La domanda quindi è: se questa è la regola aurea, perché si scrivono così poche storie di spie nel Paese in cui da vent’anni è Presidente un ex agente del Kgb e tanti altri suoi ex colleghi occupano posizioni di grandissimo rilievo politico? Decenni di osservazione del potere non hanno generato le necessarie conoscenze? Nessuno ha sentito la necessità di raccontare una situazione così particolare?
La spy story russa più coinvolgente
A ben vedere, infatti, il romanzo di spionaggio più appassionante e drammatico lo scrisse Julyan Semyonov che, nel 1966, diede il via alla serie dedicata alla spia “bianca” Stierlitz, che lo avrebbe poi accompagnato per venticinque anni in dodici romanzi e diverse serie Tv.
Semyonov era un grande personaggio. Era figlio di Semion Aleksandrovic Lyandres, direttore delle Izvestiya che nel 1932 era stato arrestato come complice di Bukharin, pestato a ridotto sulla sedia a rotelle. Il figlio Julyan, nel 1953, si laureò all’Istituto di Studi Orientali e divenne insegnante di pashto (la lingua più comune in Afghanistan) all’Umniversità Lomonosov di Mosca.

### Dati grezzi
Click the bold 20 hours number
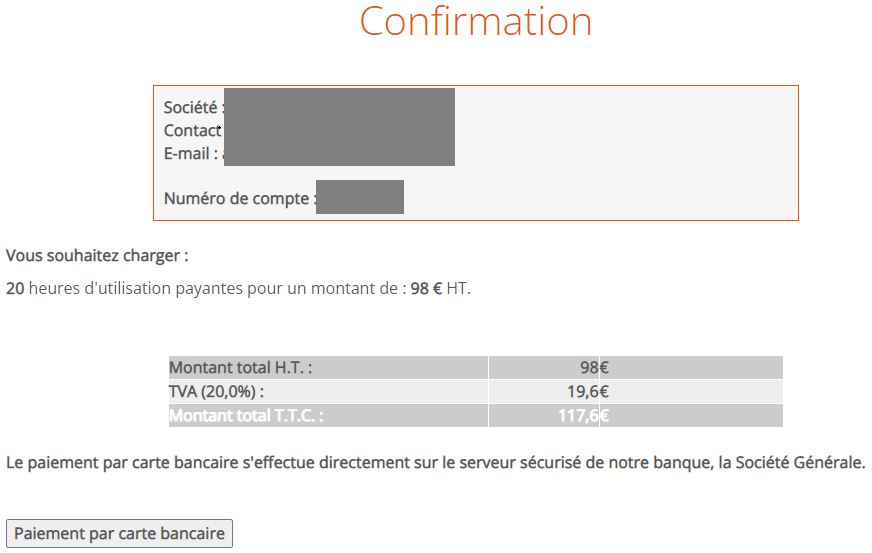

### Compito richiesto
Secondo il brano sul romanzo di spionaggio russo, perché sorprende che in Russia si scrivano così poche storie di spie? Rispondi in una o due frasi. Le righe non hanno alcun legame con il brano.

### Risposta completa
Sorprende perché da vent'anni il Presidente del Paese è un ex agente del Kgb. Inoltre molti suoi ex colleghi occupano posizioni di grandissimo rilievo politico.